"This is my room," said Colby Rosenblatt, 13.
Colby often has a hard time falling asleep and staying asleep.
"It has gotten progressively worse," mom Stephanie Udell-Rosenblatt said. "Couldn't get him to bed because he was scared to be alone."
More than half of people with autism like Colby have sleep disturbances. A new report from Autism Speaks also shows conditions such as epilepsy and gastrointestinal problems tend to go hand in hand with the disorder.
"Co-occurring conditions may be due to just sort of the interplay of autism and the environment. Others are definitely related though to biology," said Dr.
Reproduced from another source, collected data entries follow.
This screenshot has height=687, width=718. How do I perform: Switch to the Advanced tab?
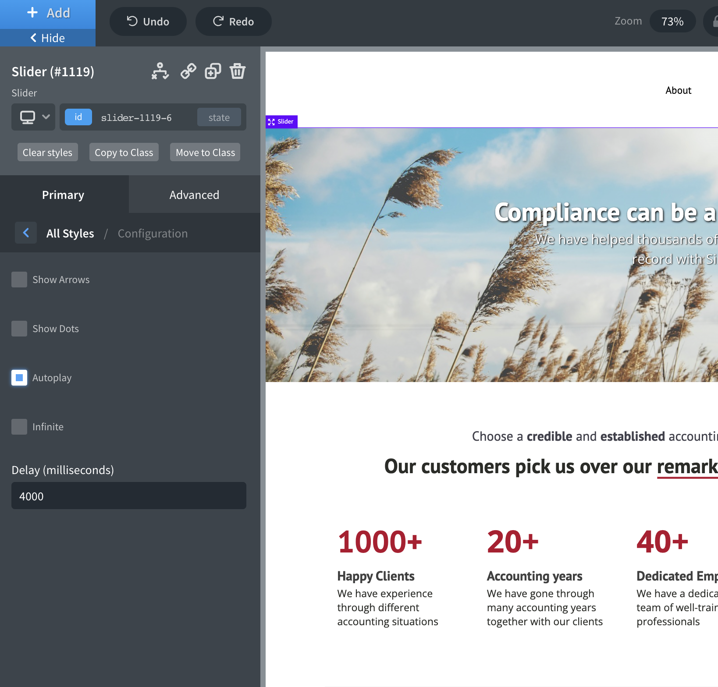click(x=194, y=195)
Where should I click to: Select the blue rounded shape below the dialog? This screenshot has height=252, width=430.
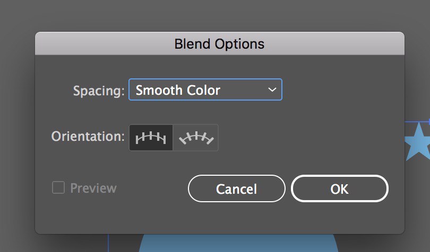coord(238,243)

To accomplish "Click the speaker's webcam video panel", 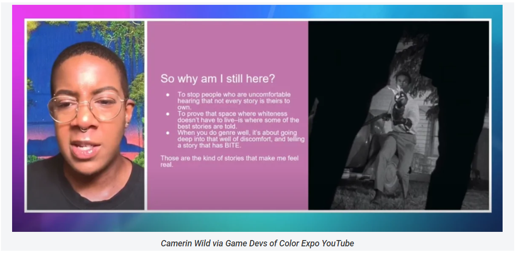I will pyautogui.click(x=85, y=115).
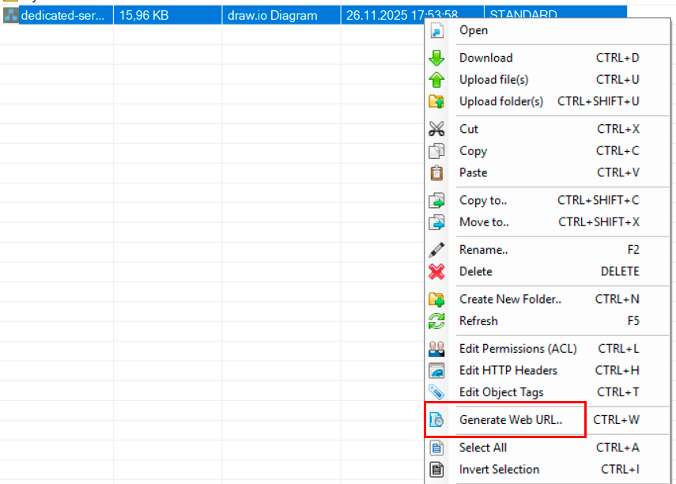Click the green Refresh arrows icon
Screen dimensions: 676x484
click(x=436, y=321)
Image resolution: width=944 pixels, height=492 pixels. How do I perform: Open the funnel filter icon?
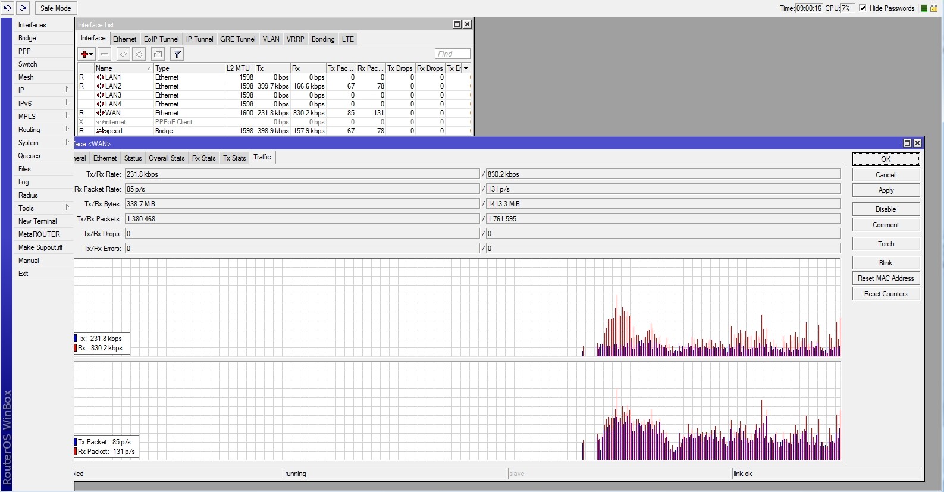coord(177,54)
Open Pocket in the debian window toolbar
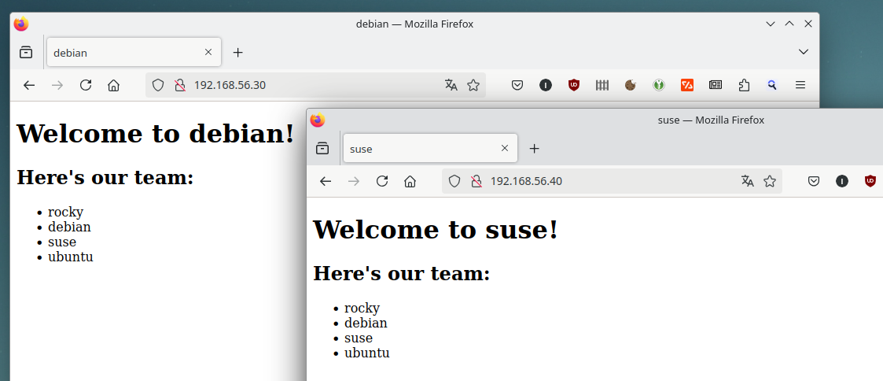 (x=517, y=85)
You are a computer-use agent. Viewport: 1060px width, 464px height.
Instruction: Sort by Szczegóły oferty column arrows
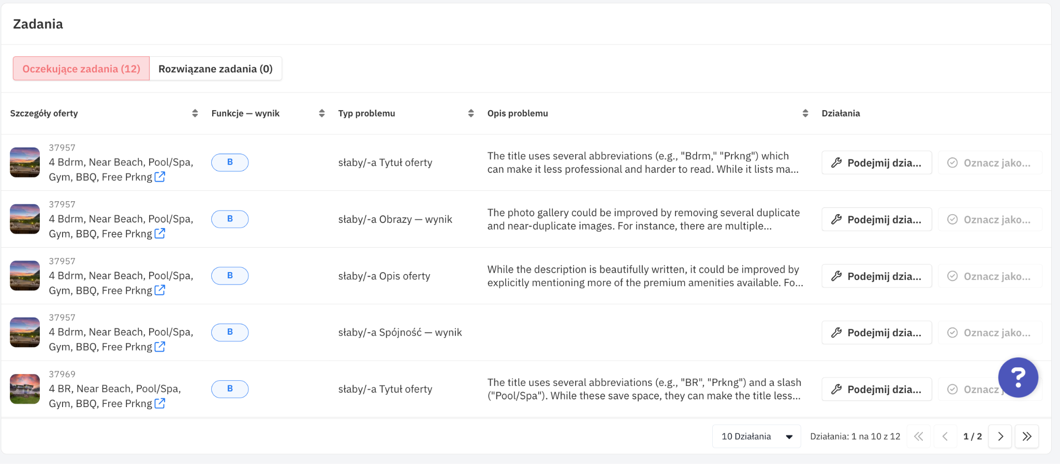(x=195, y=113)
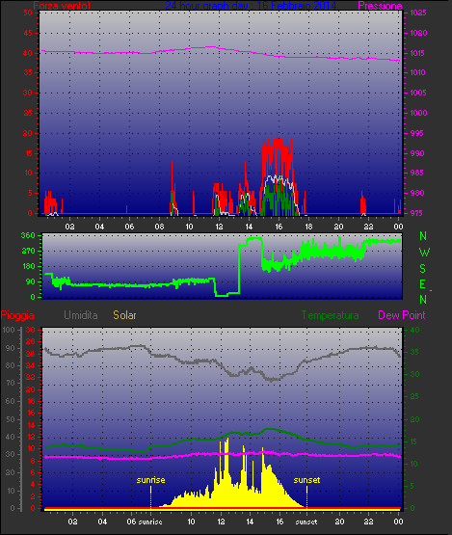
Task: Click the W compass letter beside the direction chart
Action: tap(424, 253)
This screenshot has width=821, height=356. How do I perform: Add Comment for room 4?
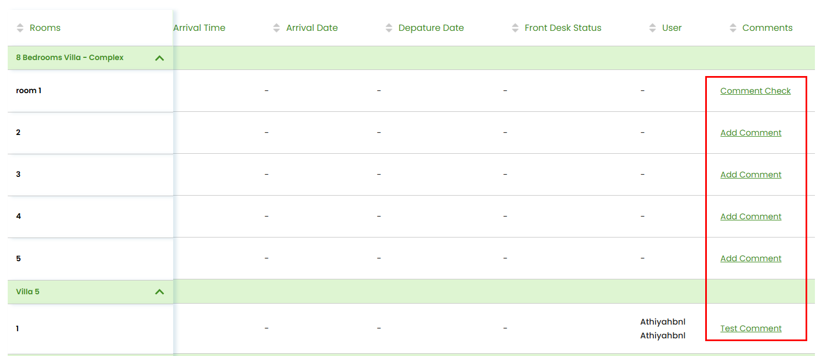(751, 217)
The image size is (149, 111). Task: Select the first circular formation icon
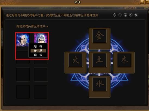pos(114,15)
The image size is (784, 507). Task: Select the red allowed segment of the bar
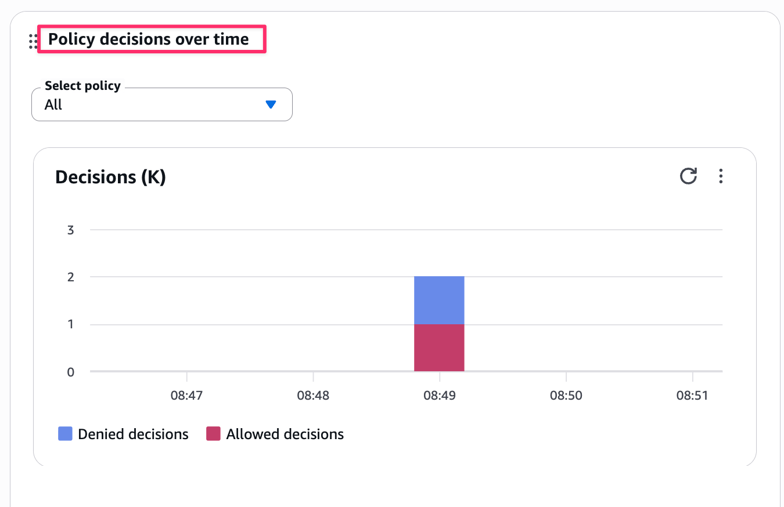(x=439, y=347)
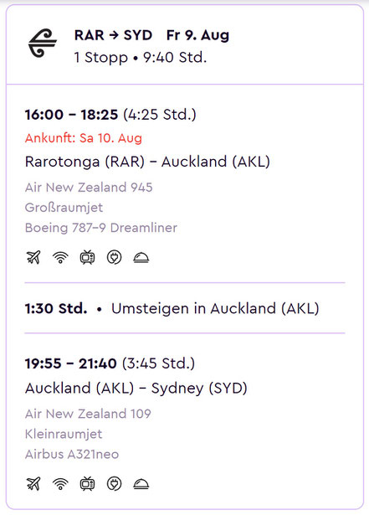The image size is (369, 515).
Task: Select the RAR → SYD route header
Action: pyautogui.click(x=113, y=35)
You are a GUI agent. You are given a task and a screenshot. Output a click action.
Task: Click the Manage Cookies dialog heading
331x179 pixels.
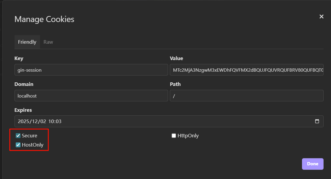tap(44, 19)
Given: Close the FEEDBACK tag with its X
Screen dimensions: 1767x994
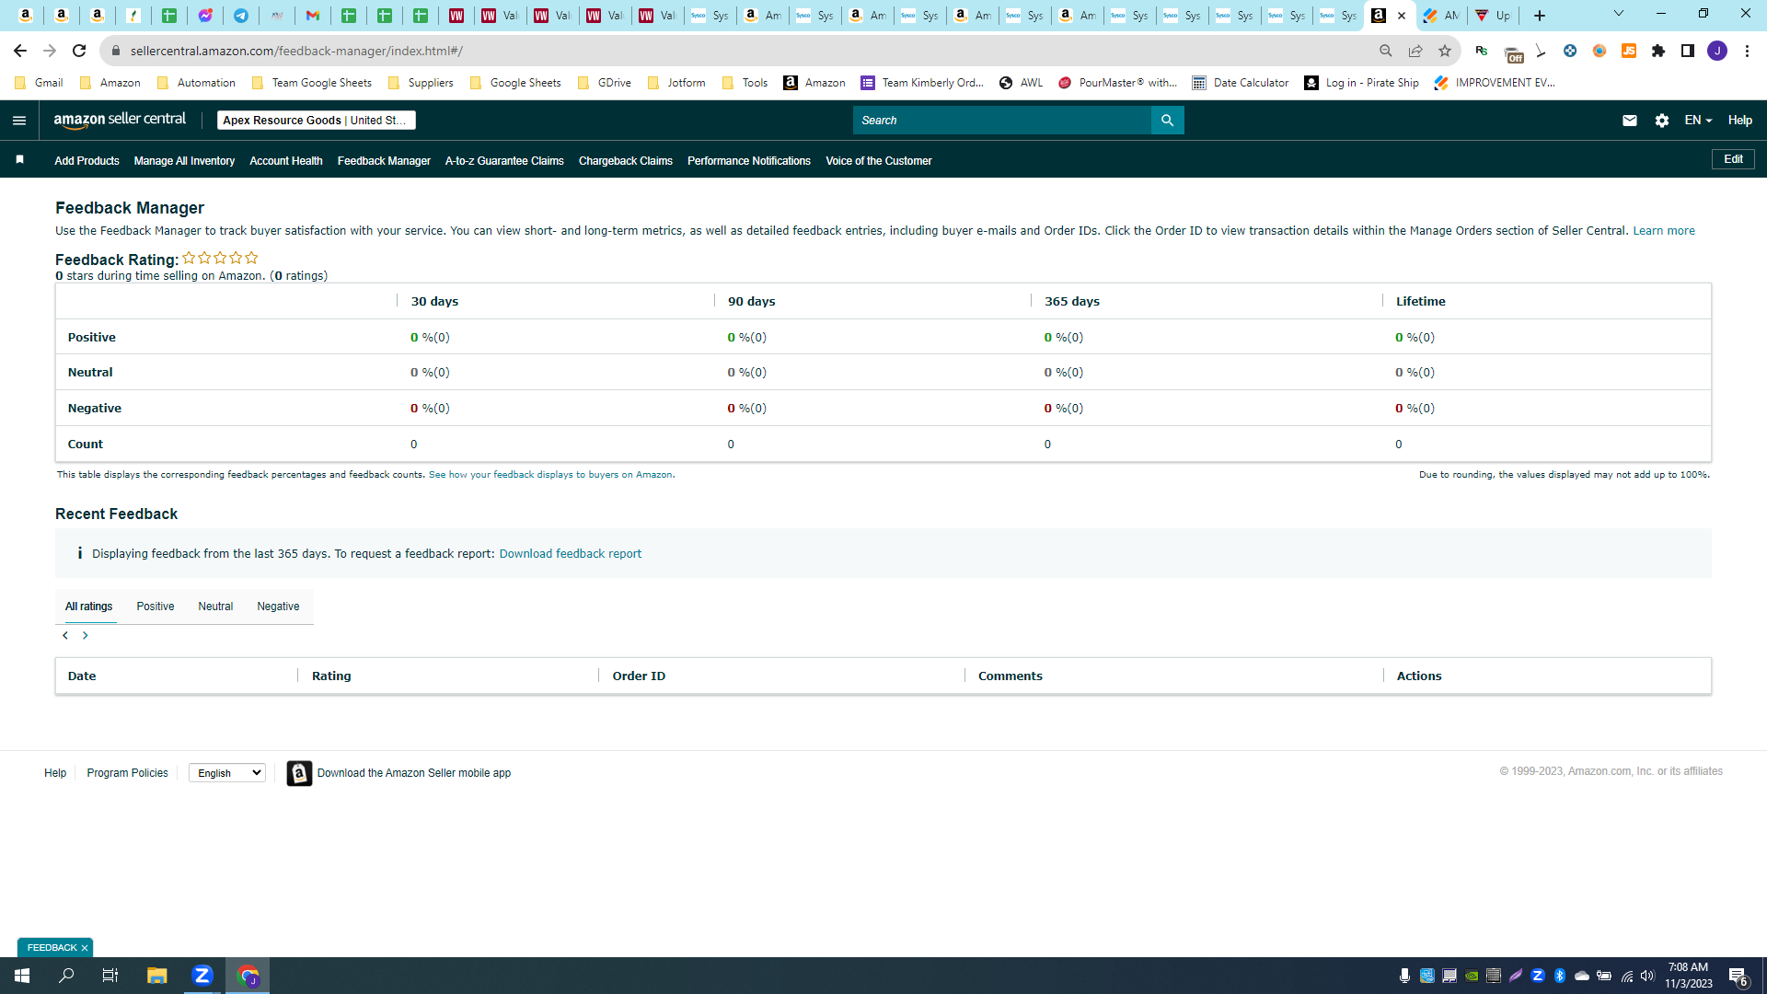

Thomas Frazier, the chief science officer at Autism Speaks.
While children with autism are much more likely to have chronic GI issues, the report reveals there is little evidence that special diets, including gluten-free, help autism symptoms. Frazier says mental health issues like anxiety and ADHD are also common.
"We have to really think about them not as just having autism, but autism and whatever else is going on for them," Frazier said. "Addressing those other things can make a huge difference in their lives."
For kids like Colby, doctors say it's important to exercise, limit screen time and have a good bedtime routine. Colby's parents say a sleep tent helps.
"On a night where Colby gets great sleep, he's happy, feels like he is control of his body and emotions," his mother said.
They also use white noise and nature sounds to put him at ease.